ASSIGNED TASK -> Give all the records again, with no alterations.

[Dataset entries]
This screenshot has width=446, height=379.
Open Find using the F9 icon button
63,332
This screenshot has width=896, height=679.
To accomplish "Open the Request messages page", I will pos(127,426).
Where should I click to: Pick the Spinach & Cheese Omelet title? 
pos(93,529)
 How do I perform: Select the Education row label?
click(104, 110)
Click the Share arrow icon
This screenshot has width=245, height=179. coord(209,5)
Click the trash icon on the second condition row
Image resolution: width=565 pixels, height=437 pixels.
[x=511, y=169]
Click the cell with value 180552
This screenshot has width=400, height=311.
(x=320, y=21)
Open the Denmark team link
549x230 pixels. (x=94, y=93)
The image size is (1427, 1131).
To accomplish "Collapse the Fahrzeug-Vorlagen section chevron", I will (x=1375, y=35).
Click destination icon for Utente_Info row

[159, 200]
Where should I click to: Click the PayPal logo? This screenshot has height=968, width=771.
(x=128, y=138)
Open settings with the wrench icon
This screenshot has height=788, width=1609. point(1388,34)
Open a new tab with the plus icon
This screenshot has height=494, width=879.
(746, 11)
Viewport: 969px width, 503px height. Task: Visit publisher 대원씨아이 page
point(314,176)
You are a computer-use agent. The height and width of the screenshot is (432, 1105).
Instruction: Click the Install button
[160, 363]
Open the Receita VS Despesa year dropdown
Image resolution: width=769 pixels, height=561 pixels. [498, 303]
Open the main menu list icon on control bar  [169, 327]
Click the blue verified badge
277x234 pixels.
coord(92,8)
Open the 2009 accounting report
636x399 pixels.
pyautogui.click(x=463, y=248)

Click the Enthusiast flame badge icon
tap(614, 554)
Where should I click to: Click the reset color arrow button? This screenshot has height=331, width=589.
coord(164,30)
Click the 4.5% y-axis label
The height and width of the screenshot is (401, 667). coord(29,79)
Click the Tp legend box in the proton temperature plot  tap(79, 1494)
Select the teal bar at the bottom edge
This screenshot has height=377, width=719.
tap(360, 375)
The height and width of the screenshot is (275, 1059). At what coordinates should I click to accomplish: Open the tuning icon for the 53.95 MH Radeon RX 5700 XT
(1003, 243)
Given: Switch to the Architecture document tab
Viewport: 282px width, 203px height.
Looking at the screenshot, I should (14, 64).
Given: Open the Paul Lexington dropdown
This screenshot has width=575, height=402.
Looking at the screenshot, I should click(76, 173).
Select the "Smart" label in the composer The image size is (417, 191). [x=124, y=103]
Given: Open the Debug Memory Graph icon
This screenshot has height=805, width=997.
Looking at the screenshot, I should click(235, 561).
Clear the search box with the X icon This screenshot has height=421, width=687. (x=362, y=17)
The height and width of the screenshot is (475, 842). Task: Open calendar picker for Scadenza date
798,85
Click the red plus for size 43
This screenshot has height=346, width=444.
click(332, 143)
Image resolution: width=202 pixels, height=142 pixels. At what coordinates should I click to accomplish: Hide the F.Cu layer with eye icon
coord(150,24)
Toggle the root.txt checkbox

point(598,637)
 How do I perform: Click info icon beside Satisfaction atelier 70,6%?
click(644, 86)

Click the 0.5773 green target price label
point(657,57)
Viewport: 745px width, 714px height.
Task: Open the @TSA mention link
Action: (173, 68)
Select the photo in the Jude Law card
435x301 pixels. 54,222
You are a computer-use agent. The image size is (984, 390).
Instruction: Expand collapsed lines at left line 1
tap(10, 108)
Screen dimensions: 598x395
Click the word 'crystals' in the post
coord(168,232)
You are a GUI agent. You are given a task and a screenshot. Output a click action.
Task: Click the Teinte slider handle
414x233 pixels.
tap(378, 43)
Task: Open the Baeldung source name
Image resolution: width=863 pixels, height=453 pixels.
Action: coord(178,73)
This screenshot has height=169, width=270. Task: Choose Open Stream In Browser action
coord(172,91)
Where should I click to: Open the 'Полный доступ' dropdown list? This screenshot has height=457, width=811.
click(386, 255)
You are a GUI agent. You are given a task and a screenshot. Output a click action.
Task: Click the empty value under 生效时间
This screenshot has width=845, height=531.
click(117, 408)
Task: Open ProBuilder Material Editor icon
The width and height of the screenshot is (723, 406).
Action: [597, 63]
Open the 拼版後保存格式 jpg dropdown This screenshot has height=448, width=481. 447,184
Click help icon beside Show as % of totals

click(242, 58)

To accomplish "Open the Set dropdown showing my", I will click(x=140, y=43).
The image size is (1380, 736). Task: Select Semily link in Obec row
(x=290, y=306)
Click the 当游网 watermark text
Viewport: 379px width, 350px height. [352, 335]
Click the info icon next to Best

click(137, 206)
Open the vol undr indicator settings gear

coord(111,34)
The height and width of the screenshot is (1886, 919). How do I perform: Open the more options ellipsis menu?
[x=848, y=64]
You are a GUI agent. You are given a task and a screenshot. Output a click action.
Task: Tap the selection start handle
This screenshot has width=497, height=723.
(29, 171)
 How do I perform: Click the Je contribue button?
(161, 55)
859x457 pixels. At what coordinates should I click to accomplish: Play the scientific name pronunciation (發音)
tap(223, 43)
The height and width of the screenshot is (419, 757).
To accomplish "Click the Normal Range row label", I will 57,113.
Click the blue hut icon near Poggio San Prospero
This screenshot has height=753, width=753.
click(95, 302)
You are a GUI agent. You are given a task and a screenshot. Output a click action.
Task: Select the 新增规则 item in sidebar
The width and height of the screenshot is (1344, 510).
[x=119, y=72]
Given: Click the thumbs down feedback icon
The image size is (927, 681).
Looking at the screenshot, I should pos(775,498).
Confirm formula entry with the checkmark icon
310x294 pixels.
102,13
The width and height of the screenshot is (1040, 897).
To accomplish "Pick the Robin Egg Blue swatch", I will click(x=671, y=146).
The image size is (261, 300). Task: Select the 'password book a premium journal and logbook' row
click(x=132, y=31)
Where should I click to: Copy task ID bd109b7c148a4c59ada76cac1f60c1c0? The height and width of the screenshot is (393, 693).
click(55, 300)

SOLUTION ->
This screenshot has width=446, height=379.
Open Find using the F9 icon button
63,332
This screenshot has width=896, height=679.
To accomplish "Open the Request messages page", I will pos(127,426).
Where should I click to: Pick the Spinach & Cheese Omelet title? 
pos(93,529)
 How do I perform: Select the Education row label?
click(104, 110)
Click the Share arrow icon
This screenshot has width=245, height=179. coord(209,5)
Click the trash icon on the second condition row
Image resolution: width=565 pixels, height=437 pixels.
[x=511, y=169]
Click the cell with value 180552
This screenshot has width=400, height=311.
(x=320, y=21)
Open the Denmark team link
549x230 pixels. (x=94, y=93)
The image size is (1427, 1131).
To accomplish "Collapse the Fahrzeug-Vorlagen section chevron", I will (x=1375, y=35).
Click destination icon for Utente_Info row

[159, 200]
Where should I click to: Click the PayPal logo? This screenshot has height=968, width=771.
(x=128, y=138)
Open settings with the wrench icon
This screenshot has height=788, width=1609. point(1388,34)
Open a new tab with the plus icon
This screenshot has height=494, width=879.
(746, 11)
Viewport: 969px width, 503px height. Task: Visit publisher 대원씨아이 page
point(314,176)
You are a computer-use agent. The height and width of the screenshot is (432, 1105).
Instruction: Click the Install button
[160, 363]
Open the Receita VS Despesa year dropdown
Image resolution: width=769 pixels, height=561 pixels. [498, 303]
Open the main menu list icon on control bar  [169, 327]
Click the blue verified badge
277x234 pixels.
coord(92,8)
Open the 2009 accounting report
636x399 pixels.
pyautogui.click(x=463, y=248)

Click the Enthusiast flame badge icon
tap(614, 554)
Where should I click to: Click the reset color arrow button? This screenshot has height=331, width=589.
coord(164,30)
Click the 4.5% y-axis label
The height and width of the screenshot is (401, 667). coord(29,79)
Click the Tp legend box in the proton temperature plot  tap(79, 1494)
Select the teal bar at the bottom edge
This screenshot has height=377, width=719.
tap(360, 375)
The height and width of the screenshot is (275, 1059). At what coordinates should I click to accomplish: Open the tuning icon for the 53.95 MH Radeon RX 5700 XT
(1003, 243)
Given: Switch to the Architecture document tab
Viewport: 282px width, 203px height.
Looking at the screenshot, I should (14, 64).
Given: Open the Paul Lexington dropdown
This screenshot has width=575, height=402.
Looking at the screenshot, I should click(76, 173).
Select the "Smart" label in the composer The image size is (417, 191). [x=124, y=103]
Given: Open the Debug Memory Graph icon
This screenshot has height=805, width=997.
Looking at the screenshot, I should click(235, 561).
Clear the search box with the X icon This screenshot has height=421, width=687. (x=362, y=17)
The height and width of the screenshot is (475, 842). Task: Open calendar picker for Scadenza date
798,85
Click the red plus for size 43
This screenshot has height=346, width=444.
click(332, 143)
Image resolution: width=202 pixels, height=142 pixels. At what coordinates should I click to accomplish: Hide the F.Cu layer with eye icon
coord(150,24)
Toggle the root.txt checkbox

point(598,637)
 How do I perform: Click info icon beside Satisfaction atelier 70,6%?
click(644, 86)

Click the 0.5773 green target price label
point(657,57)
Viewport: 745px width, 714px height.
Task: Open the @TSA mention link
Action: (173, 68)
Select the photo in the Jude Law card
435x301 pixels. 54,222
You are a computer-use agent. The image size is (984, 390).
Instruction: Expand collapsed lines at left line 1
tap(10, 108)
Screen dimensions: 598x395
Click the word 'crystals' in the post
coord(168,232)
You are a GUI agent. You are given a task and a screenshot. Output a click action.
Task: Click the Teinte slider handle
414x233 pixels.
tap(378, 43)
Task: Open the Baeldung source name
Image resolution: width=863 pixels, height=453 pixels.
Action: coord(178,73)
This screenshot has height=169, width=270. Task: Choose Open Stream In Browser action
coord(172,91)
Where should I click to: Open the 'Полный доступ' dropdown list? This screenshot has height=457, width=811.
click(386, 255)
You are a GUI agent. You are given a task and a screenshot. Output a click action.
Task: Click the empty value under 生效时间
This screenshot has width=845, height=531.
click(117, 408)
Task: Open ProBuilder Material Editor icon
The width and height of the screenshot is (723, 406).
Action: [597, 63]
Open the 拼版後保存格式 jpg dropdown This screenshot has height=448, width=481. 447,184
Click help icon beside Show as % of totals

click(242, 58)

To accomplish "Open the Set dropdown showing my", I will click(x=140, y=43).
The image size is (1380, 736). Task: Select Semily link in Obec row
(x=290, y=306)
Click the 当游网 watermark text
Viewport: 379px width, 350px height. [352, 335]
Click the info icon next to Best

click(137, 206)
Open the vol undr indicator settings gear

coord(111,34)
The height and width of the screenshot is (1886, 919). How do I perform: Open the more options ellipsis menu?
[x=848, y=64]
You are a GUI agent. You are given a task and a screenshot. Output a click action.
Task: Tap the selection start handle
This screenshot has width=497, height=723.
(29, 171)
 How do I perform: Click the Je contribue button?
(161, 55)
859x457 pixels. At what coordinates should I click to accomplish: Play the scientific name pronunciation (發音)
tap(223, 43)
The height and width of the screenshot is (419, 757).
To accomplish "Click the Normal Range row label", I will 57,113.
Click the blue hut icon near Poggio San Prospero
This screenshot has height=753, width=753.
click(95, 302)
You are a GUI agent. You are given a task and a screenshot. Output a click action.
Task: Select the 新增规则 item in sidebar
The width and height of the screenshot is (1344, 510).
[x=119, y=72]
Given: Click the thumbs down feedback icon
The image size is (927, 681).
Looking at the screenshot, I should pos(775,498).
Confirm formula entry with the checkmark icon
310x294 pixels.
102,13
The width and height of the screenshot is (1040, 897).
To accomplish "Pick the Robin Egg Blue swatch", I will click(x=671, y=146).
The image size is (261, 300). Task: Select the 'password book a premium journal and logbook' row
click(x=132, y=31)
Where should I click to: Copy task ID bd109b7c148a4c59ada76cac1f60c1c0? The height and width of the screenshot is (393, 693).
click(55, 300)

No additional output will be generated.